Ch. 15Strategy #561

Strategy #561

Retail Trap Identification

Entry Logic

  • Entry trigger: Identify a classic retail pattern (e.g., head and shoulders, bull flag) that is forming in a location where it is likely to fail (e.g., a bull flag forming right under major resistance).
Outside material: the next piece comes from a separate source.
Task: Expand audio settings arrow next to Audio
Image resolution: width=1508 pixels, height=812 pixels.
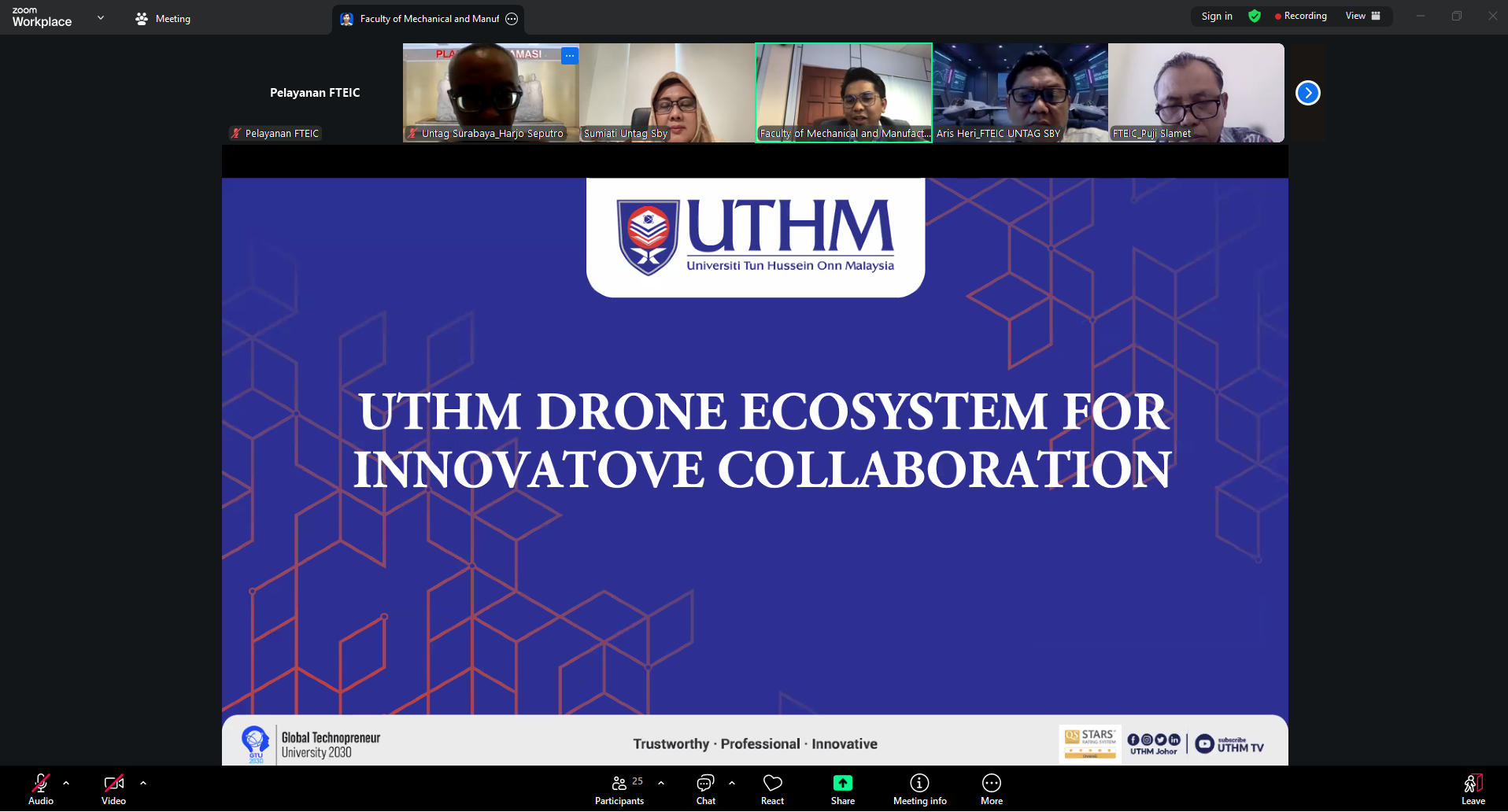Action: pos(66,783)
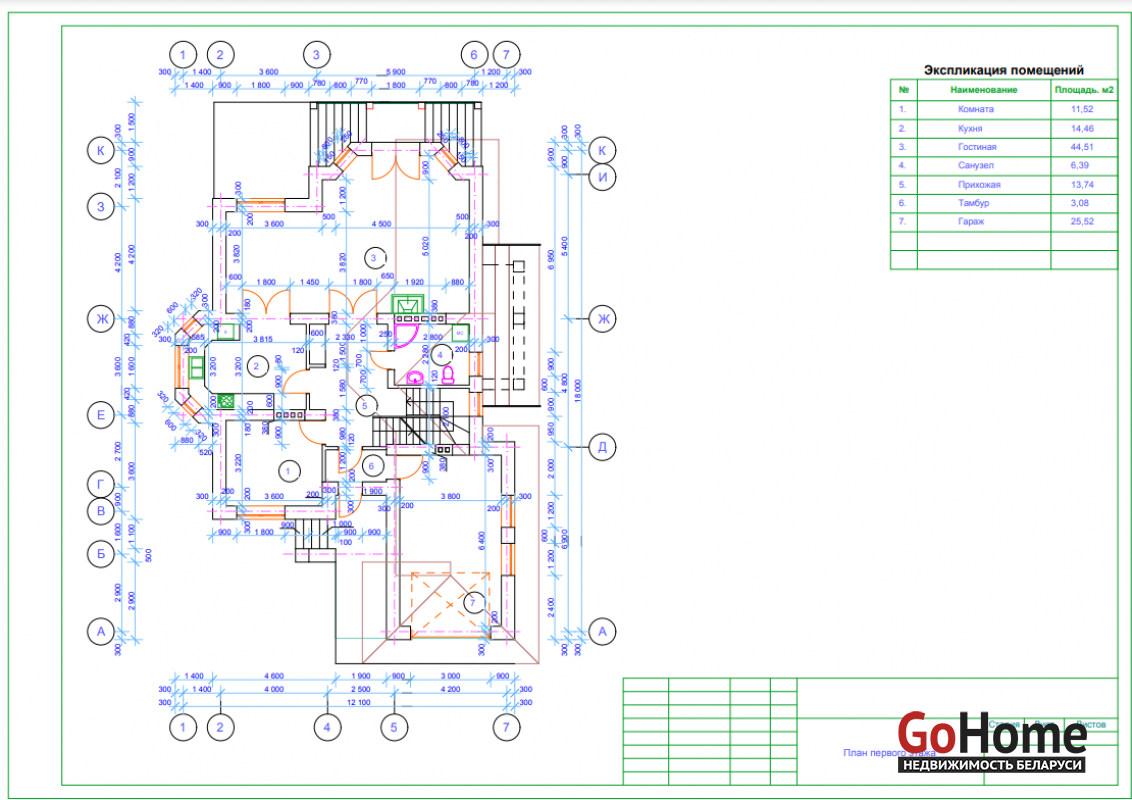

Enter against the expected breakout.
  • Confirmation: The pattern fails with a strong candle in the opposite direction.
  • Timeframe: 15-minute chart.
  • Location context: The key is the location; the pattern must be forming at a point of likely reversal.
  • Market condition: A market that appears to be trending but is showing signs of exhaustion.

Exit Logic

  • Profit target: The origin of the failed pattern.
  • Scaling out: Not recommended.
  • Trailing stop: Aggressive trail to lock in profits.
  • Signal failure exit: Exit if the pattern's expected breakout occurs.
  • Opposite signal exit: Not applicable.
  • Time expiration: Exit if the trade is not profitable quickly.
  • Momentum loss: Exit if the reversal stalls.

Stop Loss Structure

  • Hard stop: Just beyond the point where the pattern would be invalidated.
  • Soft stop: Not used.
  • Max dollar loss: $150 per trade.
  • Max percent loss: 0.75% of account.
  • Structural stop: Placed at the logical failure point of the retail pattern.

Risk Management Framework

  • Risk per trade: 0.5% of account.
  • Daily limit: 2 losing trades.
  • Weekly limit: 3% drawdown.
  • Max drawdown: 10%.
  • R:R requirement: Minimum 3:1.

Position Sizing Model

  • Sizing approach: Fixed risk per trade.
  • Volatility adjustment: Standard sizing.
  • Conviction sizing: This is an advanced, high-conviction setup.
  • Scaling in: Not recommended.
  • Scaling out: Not recommended.

Trade Filtering

  • Market conditions to avoid: Strong, confirmed trends where retail patterns are likely to work.
  • Setups required: A classic retail pattern forming at a key higher-timeframe level.
  • Instruments: Forex and indices.
  • Time restrictions: High-volume sessions.
  • Chop/news avoidance: Avoid around news.

Context Framework

  • Trend direction: Counter-trend.
  • VWAP relationship: The pattern often forms far from the VWAP, and the reversal is a reversion to the mean.
  • MA relationship: The pattern is often rejected by a key MA.
  • Range location: At the top or bottom of a range.
  • Higher TF alignment: The higher timeframe chart shows that the retail pattern is forming into a major level of resistance/support.

Trade Management Rules

  • Breakeven: Move to breakeven very quickly (1R).
  • Scale out: Not applicable.
  • Add size: Not applicable.
  • Fast vs slow moves: Expect a very fast move as the trapped traders are stopped out.

Time Rules

  • Optimal window: New York session.
  • Times to avoid: Low-volume periods.
  • Session notes: Look for these traps after a prolonged move.

Setup Classification

  • A+ criteria: A textbook retail pattern forming perfectly into a major weekly level.
  • A criteria: A clear retail pattern at a key level.
  • B criteria: The pattern is not clear, or the level is not significant.
  • C criteria: The market is trending strongly.

Market Selection Criteria

  • Instruments: EUR/USD, SPX500.
  • Volume: High volume on the failure of the pattern.
  • Volatility: High.

Statistical Edge Metrics

  • Win rate: 35%.
  • Avg win: 6R.
  • Avg loss: 1R.
  • Profit factor: 2.1.
  • Expectancy: High.

Failure Conditions

  • The retail pattern works, and the expected breakout occurs.
  • The market consolidates after the pattern fails.

Psychological Rules

  • Requires thinking like a contrarian.
  • Must be able to identify and fade common patterns.

Advanced Components

  • Regime detection: Look for signs of trend exhaustion.
  • Filters: Use sentiment indicators to see if retail traders are heavily positioned for the breakout.
  • Correlation: Not a primary factor.
  • MTF alignment: The key is the conflict between the lower-timeframe pattern and the higher-timeframe location.

Location

  • Strongest: At major higher-timeframe support and resistance levels.
  • Weakest: In a strong, trending market.